Problem to solve:
Only the lines from the one with "Where should I" through the last line of the data below are to be duplicated, exactly and without pictures.

Saved entries
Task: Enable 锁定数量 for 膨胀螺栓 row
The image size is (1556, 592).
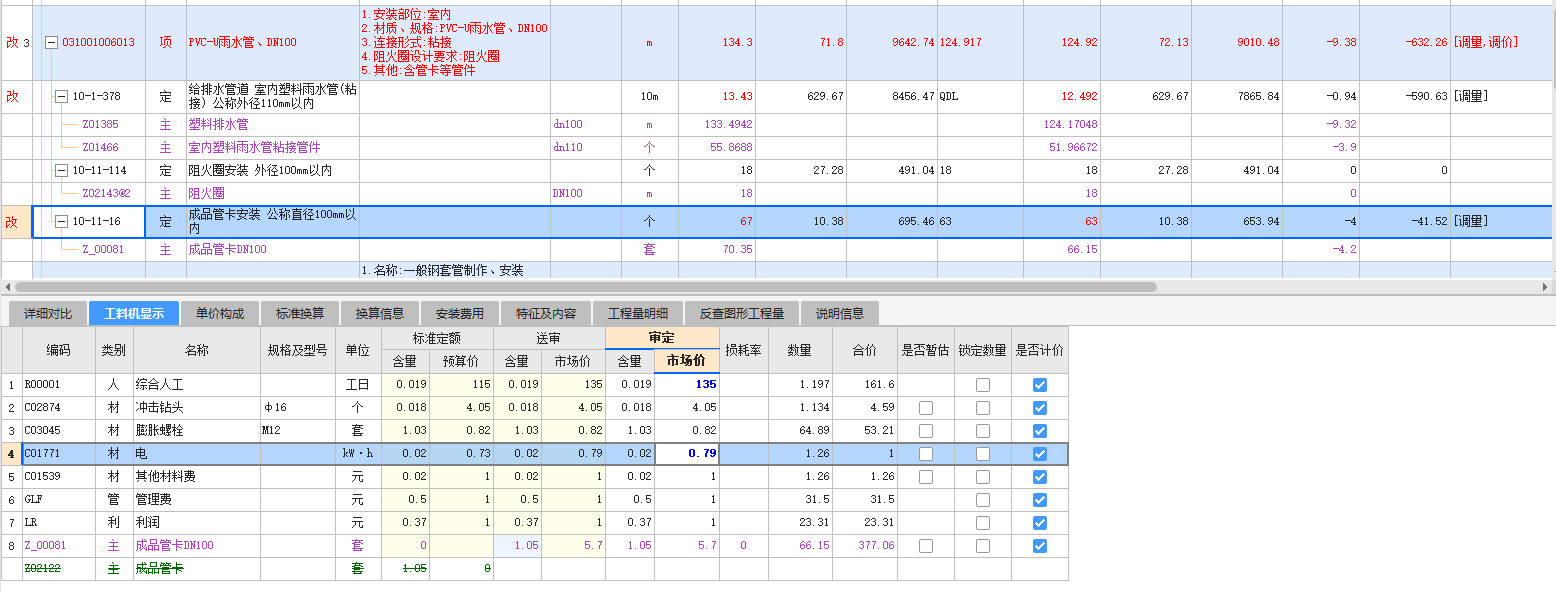Action: click(983, 431)
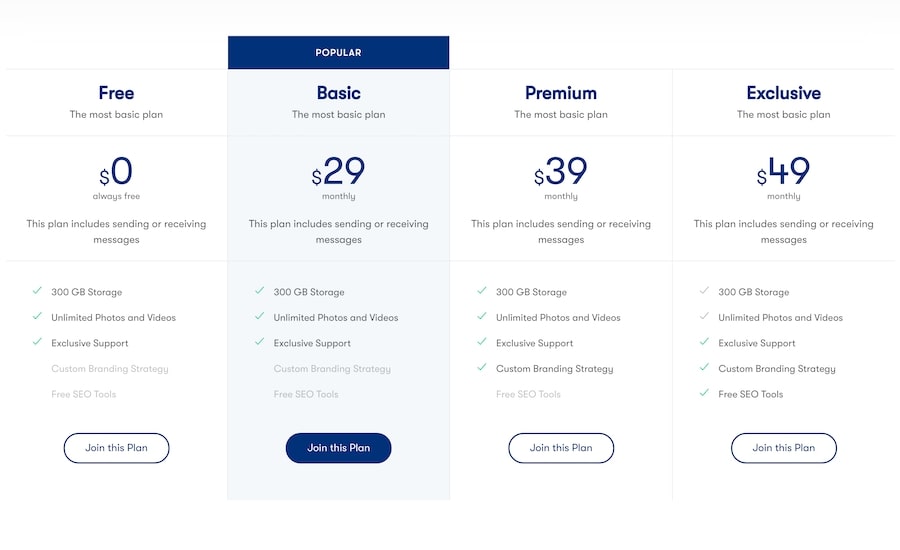Image resolution: width=900 pixels, height=550 pixels.
Task: Click the greyed-out Free SEO Tools text in Premium
Action: [x=528, y=394]
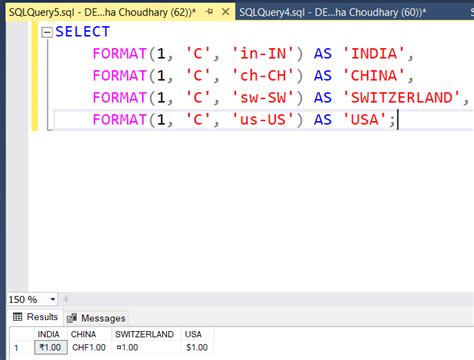
Task: Open the Messages tab
Action: pos(96,318)
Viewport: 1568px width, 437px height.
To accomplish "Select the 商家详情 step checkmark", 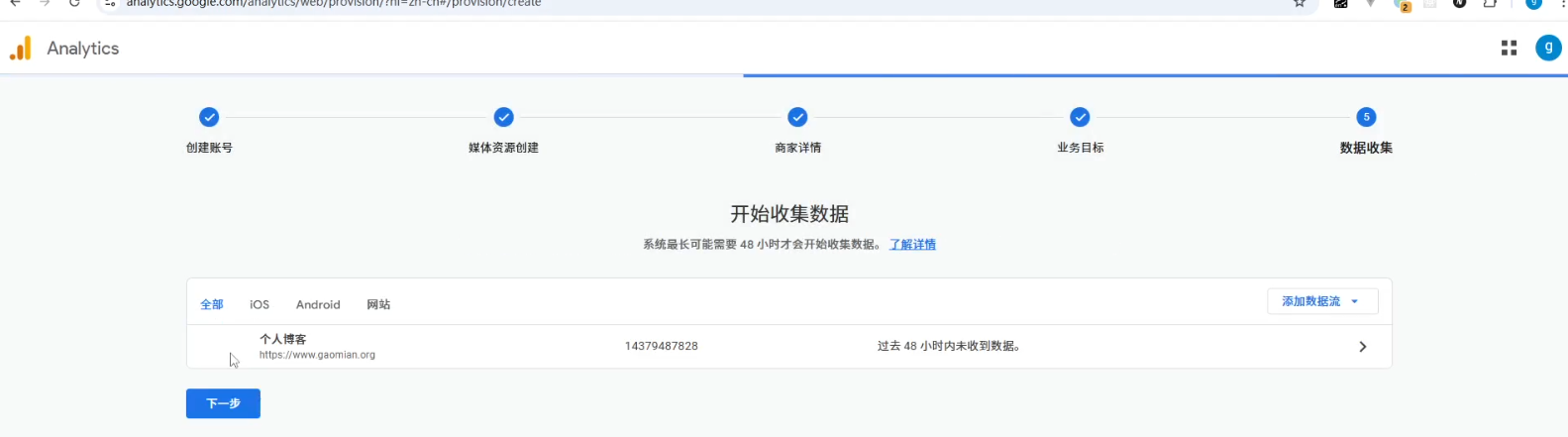I will pos(797,117).
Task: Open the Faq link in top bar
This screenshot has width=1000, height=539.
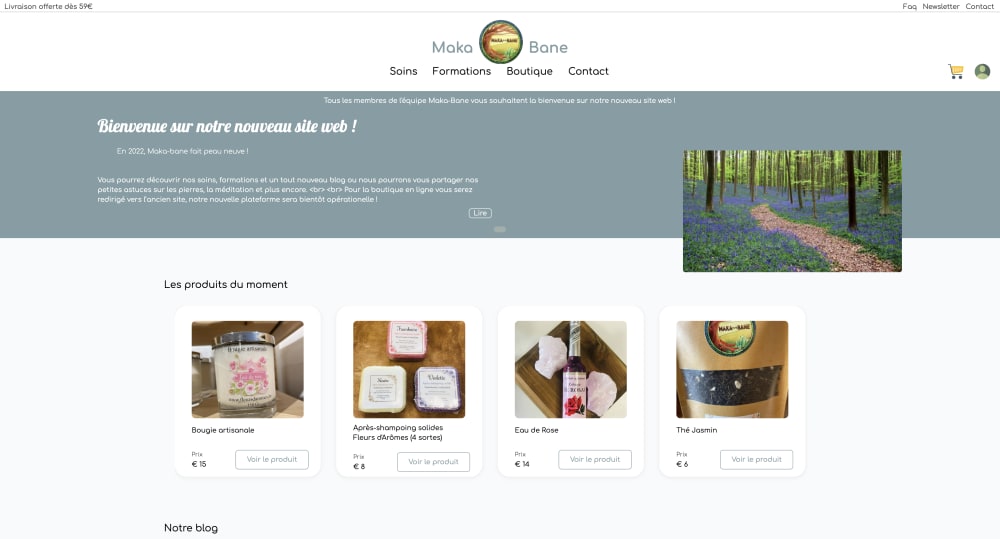Action: (x=909, y=6)
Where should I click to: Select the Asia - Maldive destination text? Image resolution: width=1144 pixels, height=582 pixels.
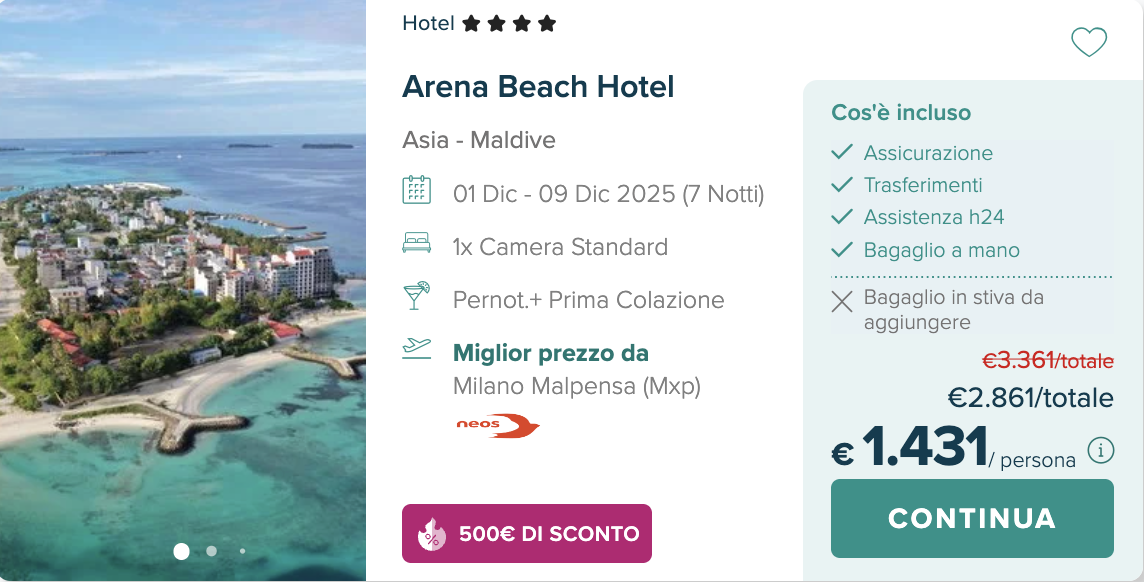click(479, 140)
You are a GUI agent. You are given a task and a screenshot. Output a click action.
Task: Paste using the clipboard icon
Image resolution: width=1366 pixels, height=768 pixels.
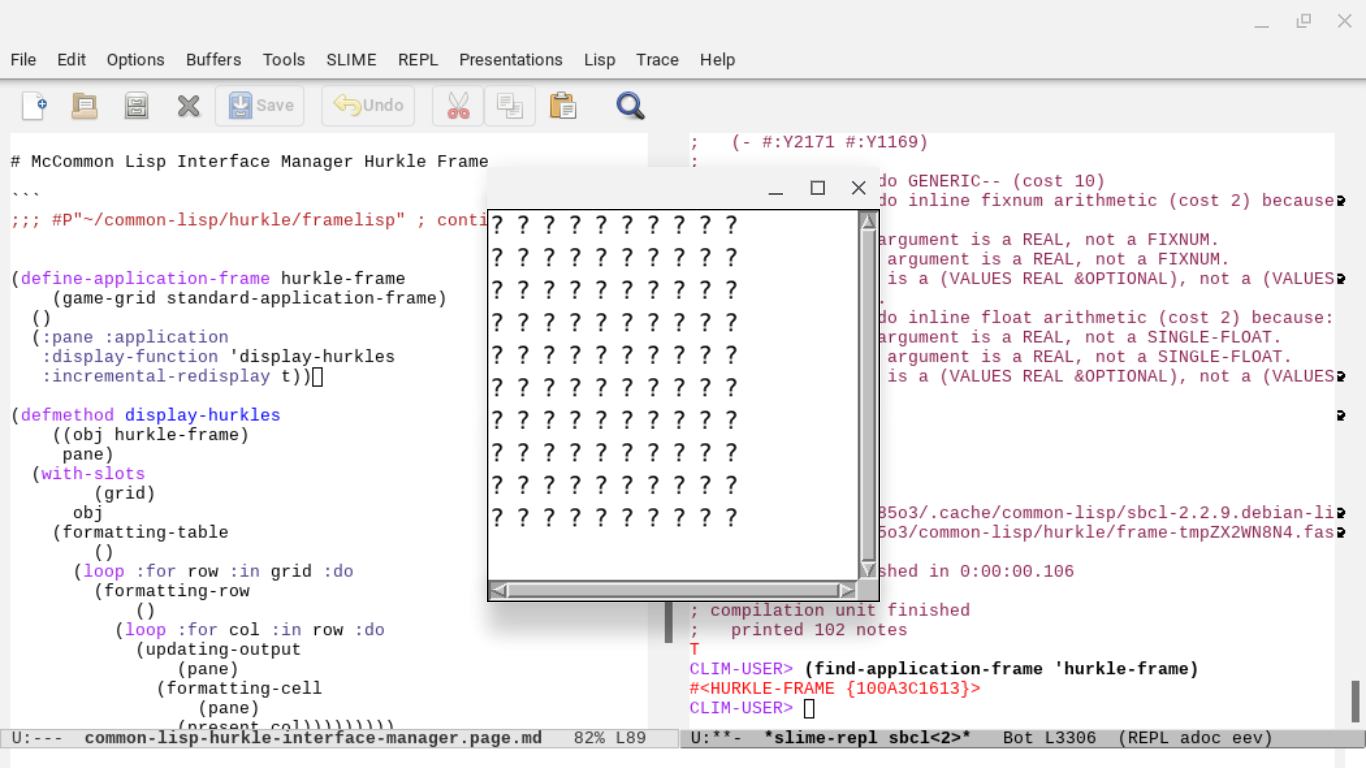563,106
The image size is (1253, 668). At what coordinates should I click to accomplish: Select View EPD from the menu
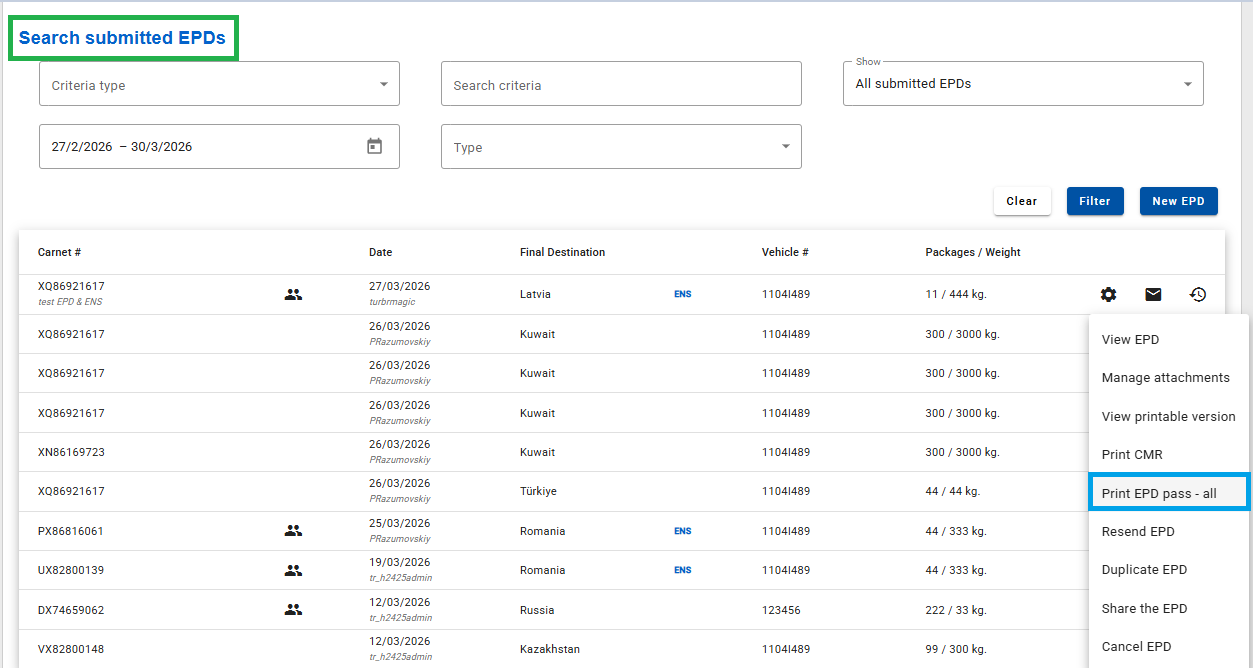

Expected answer:
Where should I click to: Select the Asia - Maldive destination text? Image resolution: width=1144 pixels, height=582 pixels.
click(479, 140)
You are a GUI agent. You are given a task and a screenshot. Output a click action.
Task: Paste using the clipboard icon
Image resolution: width=1366 pixels, height=768 pixels.
563,106
The image size is (1253, 668). At what coordinates should I click to accomplish: Select View EPD from the menu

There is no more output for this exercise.